Когда в 1940 году Ван извлек из сейфа своего швейцарского банка, где они хранились ровно полвека, эту тонкую пачку из пяти писем (каждое в розовом БОК-конверте из шелковой бумаги), его озадачило их малое количество. Расширение прошлого, буйная поросль памяти умножили это число по крайней мере до пятидесяти. Он вспомнил, что использовал в качестве тайника также письменный стол в своем кабинете на Парк-лейн, но был уверен, что хранил там только невинное шестое письмо (Думы о Драме) 1891 года, пропавшее вместе с ее зашифрованными записками (1884–88), когда в 1919 году невосстановимое маленькое палаццо было сожжено дотла. Молва приписывала этот яркий поступок отцам города (трем бородатым старейшинам и молодому голубоглазому мэру с невиданным количеством передних зубов), которые более не могли сдерживать своего желания завладеть местом, занимаемым крепким карликом промеж двух алебастровых великанов; но вместо того, чтобы уступить им, как ожидалось, почерневший участок, Ван жизнерадостно возвел на нем свою знаменитую «Виллу Люцинду», миниатюрный музей всего в два этажа, со все еще растущей коллекцией микрофильмированных полотен из всех публичных и частных пинакотек мира (не исключая Татарии) на одном этаже и похожими на медовые соты кабинками с проекционными аппаратами на другом: чарующий маленький мемориал из паросского мрамора, обслуживаемый многочисленным персоналом, охраняемый тремя отлично вооруженными молодцами и открытый для посещений только по понедельникам за символическую плату в один золотой доллар, независимо от возраста и состояния.

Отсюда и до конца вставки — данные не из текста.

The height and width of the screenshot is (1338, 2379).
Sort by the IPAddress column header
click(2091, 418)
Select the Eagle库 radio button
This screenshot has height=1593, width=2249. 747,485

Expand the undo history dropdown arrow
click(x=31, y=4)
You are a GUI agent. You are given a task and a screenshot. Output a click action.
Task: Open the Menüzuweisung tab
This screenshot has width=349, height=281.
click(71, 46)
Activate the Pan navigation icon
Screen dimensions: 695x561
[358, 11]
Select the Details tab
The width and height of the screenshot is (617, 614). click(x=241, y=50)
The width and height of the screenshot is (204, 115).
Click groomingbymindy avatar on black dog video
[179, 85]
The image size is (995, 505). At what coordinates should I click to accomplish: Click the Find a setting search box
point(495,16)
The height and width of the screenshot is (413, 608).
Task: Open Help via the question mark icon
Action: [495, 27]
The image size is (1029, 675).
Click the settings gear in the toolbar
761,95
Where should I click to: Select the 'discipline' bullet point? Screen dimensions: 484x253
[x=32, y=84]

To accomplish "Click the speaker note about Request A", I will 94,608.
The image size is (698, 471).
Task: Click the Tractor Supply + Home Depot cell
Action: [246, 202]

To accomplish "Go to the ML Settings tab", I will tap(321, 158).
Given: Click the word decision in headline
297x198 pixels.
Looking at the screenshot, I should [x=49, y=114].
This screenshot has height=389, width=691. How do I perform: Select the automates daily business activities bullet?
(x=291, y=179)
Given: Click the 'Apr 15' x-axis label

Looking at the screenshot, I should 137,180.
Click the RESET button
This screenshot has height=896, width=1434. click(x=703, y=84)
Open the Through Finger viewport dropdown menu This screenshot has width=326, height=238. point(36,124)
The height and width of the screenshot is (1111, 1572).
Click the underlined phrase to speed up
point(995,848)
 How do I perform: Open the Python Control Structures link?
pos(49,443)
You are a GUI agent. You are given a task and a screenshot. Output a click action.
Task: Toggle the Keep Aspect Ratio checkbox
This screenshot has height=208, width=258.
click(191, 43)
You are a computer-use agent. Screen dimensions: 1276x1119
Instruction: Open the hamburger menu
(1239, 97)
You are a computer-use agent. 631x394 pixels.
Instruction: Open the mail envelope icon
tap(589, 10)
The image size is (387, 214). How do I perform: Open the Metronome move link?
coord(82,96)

Удивительное умножение этих писем задним числом объясняется, без сомнения, тем, что каждое из них накрывало мучительной тенью, подобной тени лунного вулкана, несколько месяцев его жизни и сужалось до точки, лишь когда начинало заниматься не менее мучительное предчувствие следующего сообщения. Но много лет спустя, работая над «Текстурой времени», Ван нашел в этом феномене дополнительное подтверждение тому, что реальное время таится в интервалах между событиями, а не в их «течении», что оно не связано ни с их смешением, ни с их затенением промежутка, в котором проявляется чистая и непроницаемая текстура времени.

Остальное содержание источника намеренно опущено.